Dans le domaine de la culture, il prévoit la création d’un CRTQ (sorte de CRTC québécois) visant à réglementer la production et diffusion du contenu québécois sur les plateformes étrangères comme Netflix, ainsi que la mise sur pied d’une caisse d’assurance-emploi qui assurerait un revenu aux artistes québécois.es en cas de précarité.
Au chapitre des médias, il considère qu’il faudrait supporter davantage les sources d’information locale, régionales et indépendantes, contrer la concentration médiatique et cesser de «subventionner l’opinion».
«D’avoir l’opinion de la même personne, chaque jour, sur tous les sujets possibles, je n’ai rien contre, mais on ne devrait pas subventionner ça. On devrait subventionner la nouvelle objective…»
Et, oui, à ses yeux, le Parti québécois est le bon véhicule pour matérialiser ses idéaux. La formation doit se reconstruire, il le reconnaît, mais «la charpente est là et est très saine», avance-t-il. Il n’y a qu’à rafraîchir le revêtement. «Tous les partis doivent se repenser au cours de leur histoire.»
«Se lancer en politique, on le fait par conviction, on ne le fait pas parce que ça va bien dans les sondages. Justement, on le fait parce qu’on veut que ça aille mieux dans les sondages (rires). Les gens se dépolitisent parce que la politique n’est plus intéressante. Le but de la campagne, au Parti québécois, c’est de rendre la politique intéressante, le fun, de ne plus avoir peur de nos idées.»
Je me suis rendu compte que ma candidature fait énormément de bien à beaucoup de monde. Les gens se disent : enfin, une personnalité publique qui n’a pas peur de ses opinions et de foncer. Maintenant, plein de monde veut suivre. Je le vois sur les réseaux sociaux et sur le terrain. C’est motivant pour la suite.
Pierre-Luc Brillant, comédien et candidat du Parti québécois dans la circonscription de Rosemont
Politicien, mais artiste aussi
Pierre-Luc Brillant compte se dévouer corps et âme à son métier de député s’il est choisi par la population de Rosemont le 3 octobre prochain et se dit prêt, dans lequel cas, à mettre la pédale douce sur ses activités artistiques.
Même si «aucune loi n’interdit à un député de travailler», fait-il remarquer, non, il ne tournera pas quatre films par année. Il donnera néanmoins un spectacle avec son duo Comme dans un film, qu’il forme avec sa douce Isabelle Blais, à Lévis, le 6 septembre.

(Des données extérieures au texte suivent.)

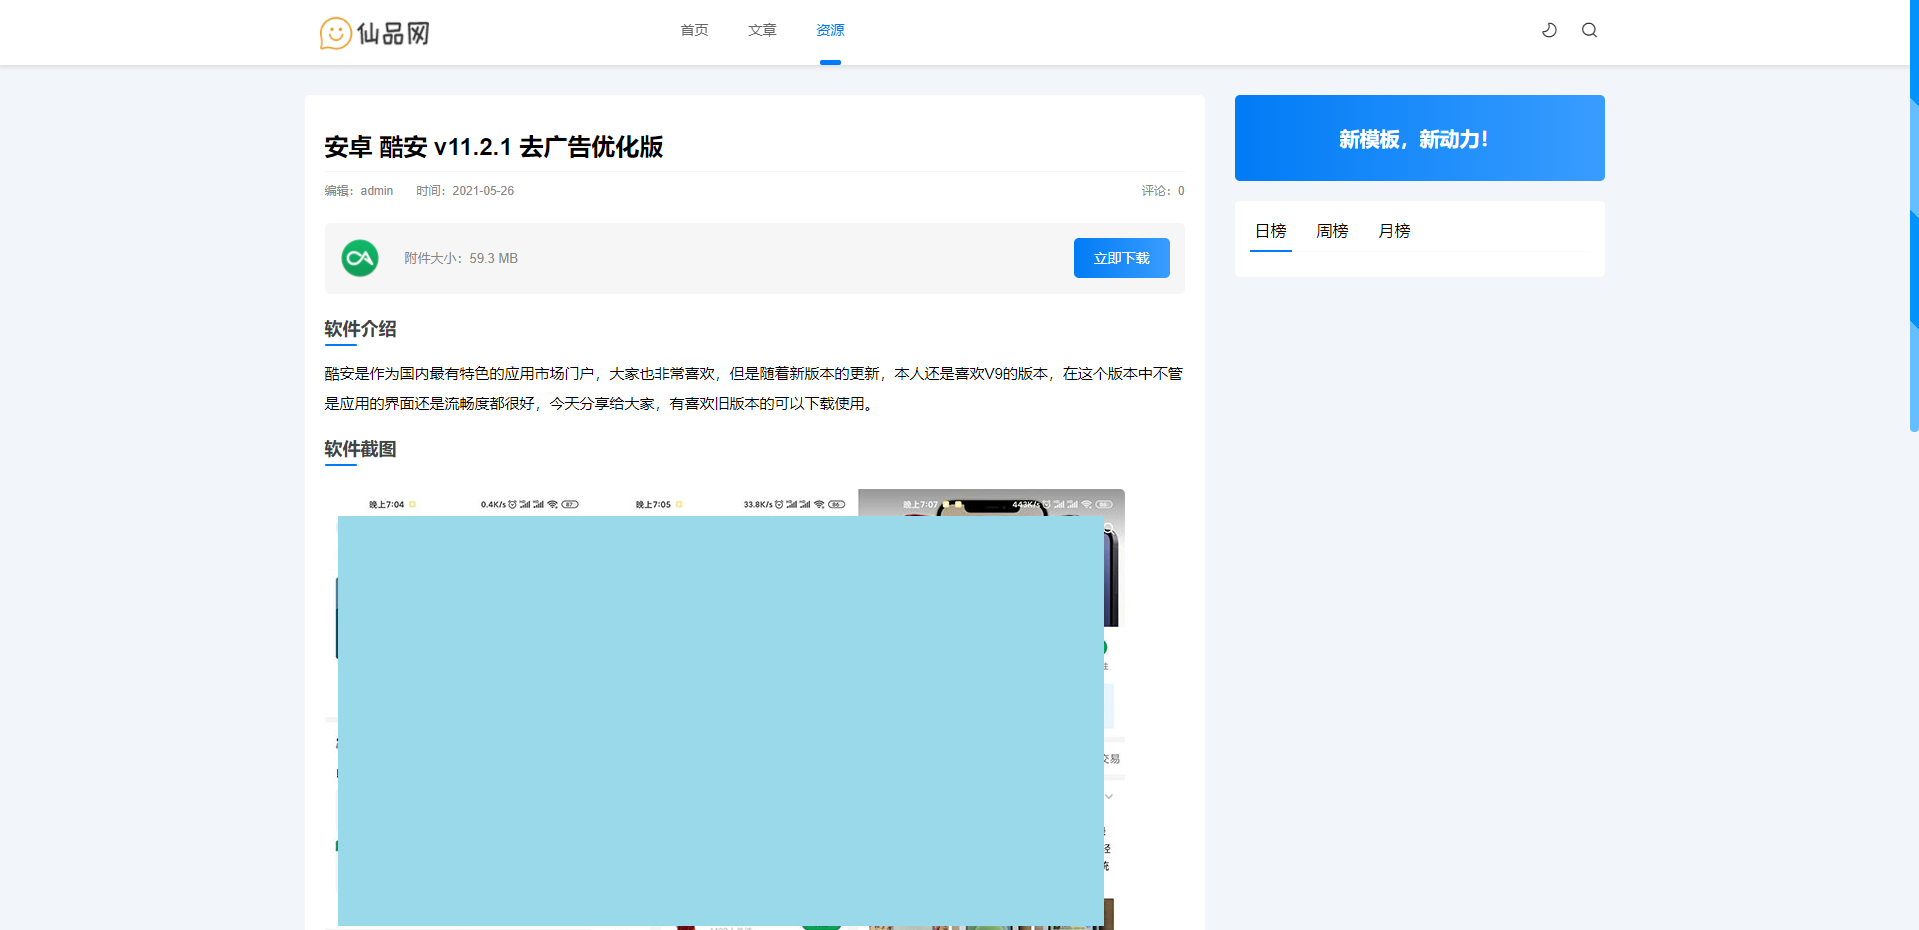
Task: Open the 文章 navigation item
Action: pyautogui.click(x=762, y=30)
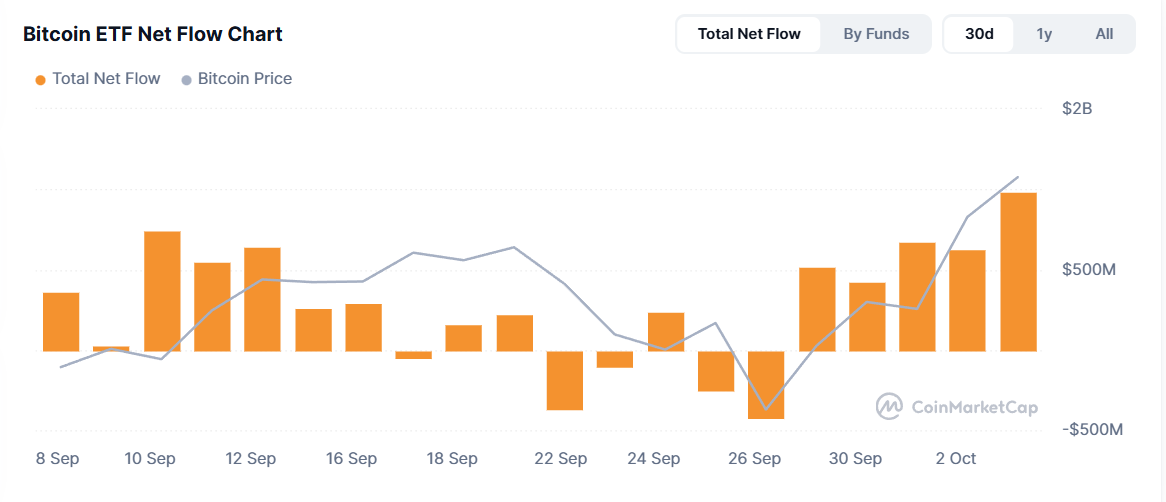Toggle the orange Total Net Flow legend dot
Viewport: 1166px width, 502px height.
coord(40,79)
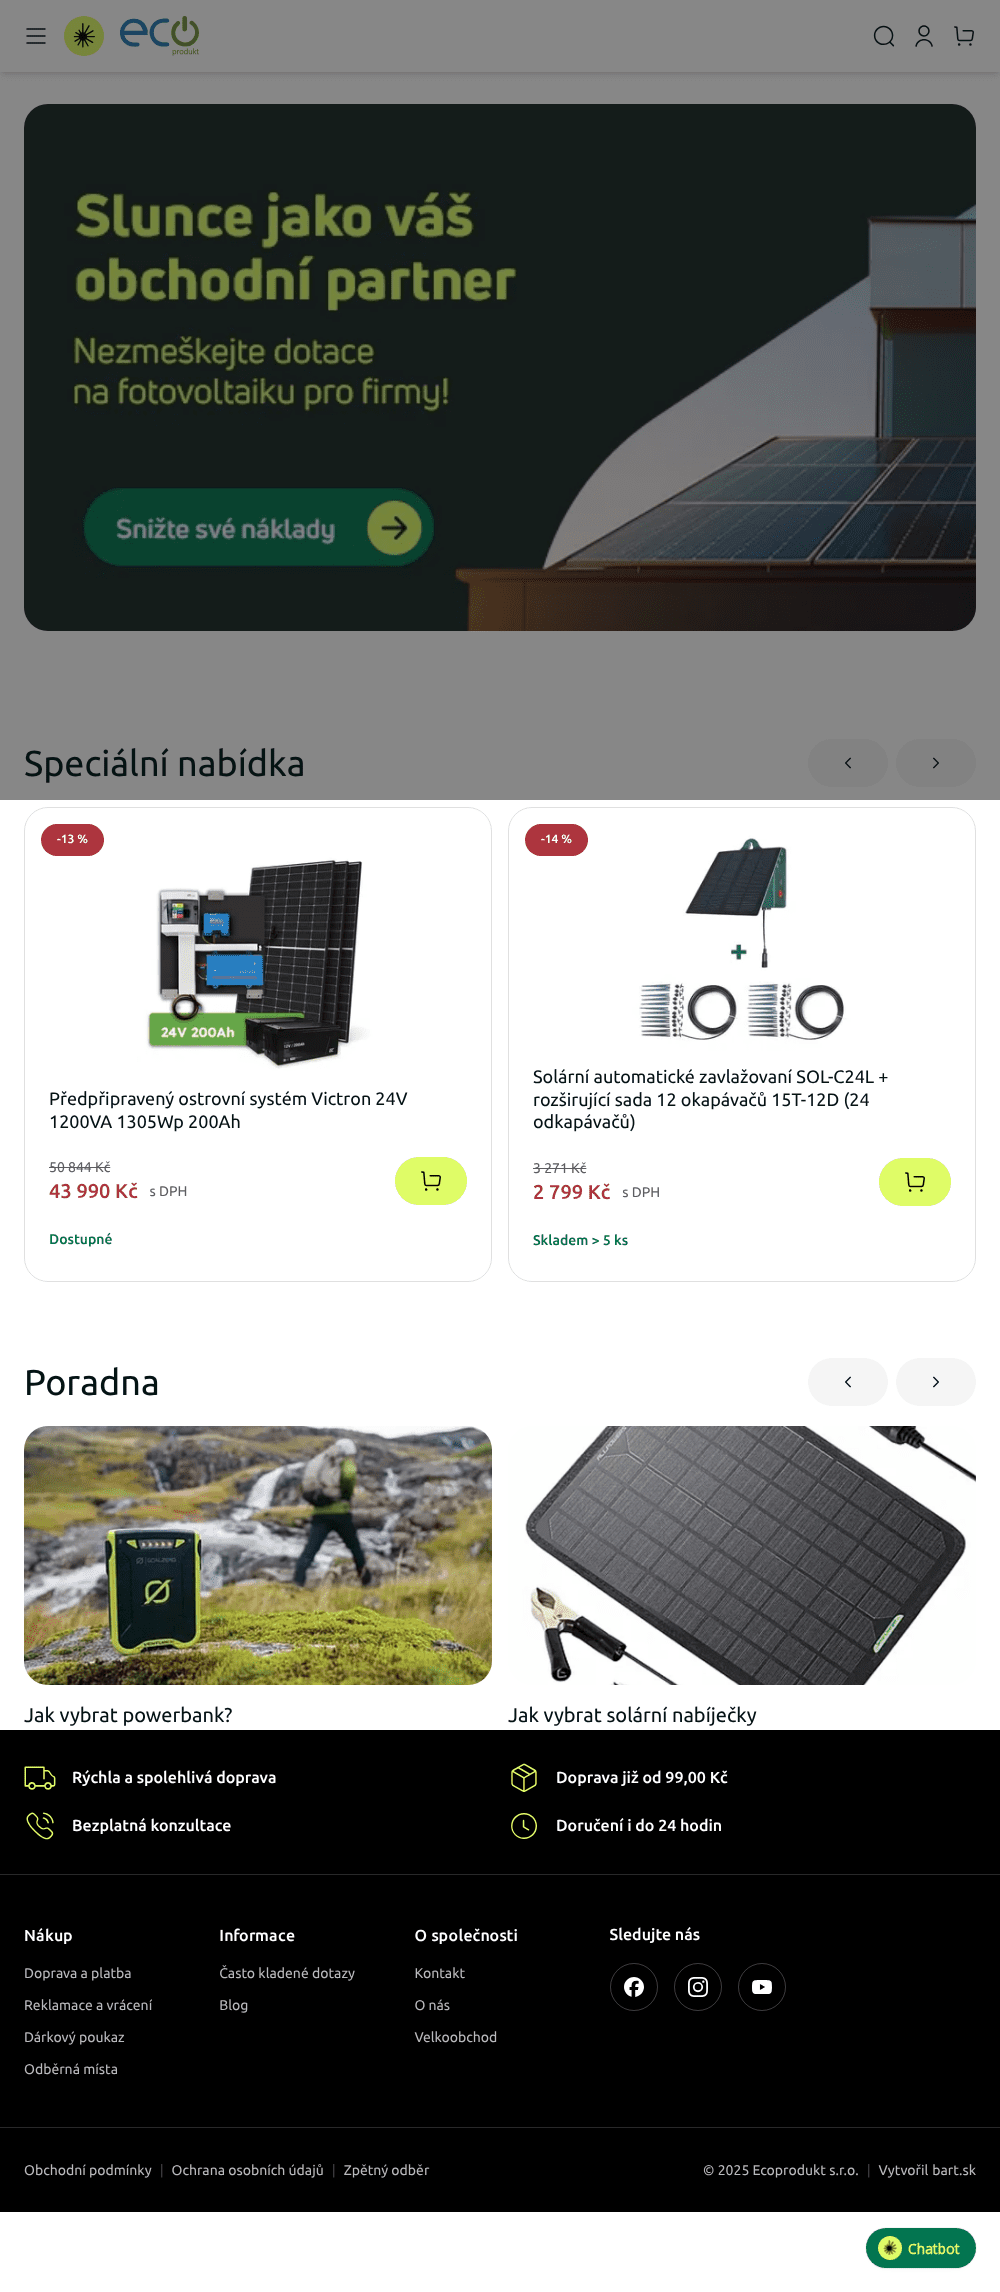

«Quand Gérald Godin a été élu, il n’a pas arrêté d’être poète. Je n’arrêterai pas d’être ce que je suis. Au-delà de la partisanerie, une fille comme Catherine Dorion a réussi à continuer son travail artistique même en siégeant à l’Assemblée nationale.»
Par ailleurs, une discussion avec son ami Pierre Curzi, ex-membre du Parti québécois, l’a convaincu que 44 ans est un excellent âge pour tenter l’expérience de la politique.
«Lui s’est lancé à 54 ans, et il juge qu’il était trop vieux. Il avait énormément d’énergie, mais il en aurait pris plus. Il m’a dit qu’à 44 ans, on a assez vécu pour savoir de quoi on parle, mais on n’est pas à l’âge de s’épuiser, comme ça arrive à tout le monde en vieillissant.»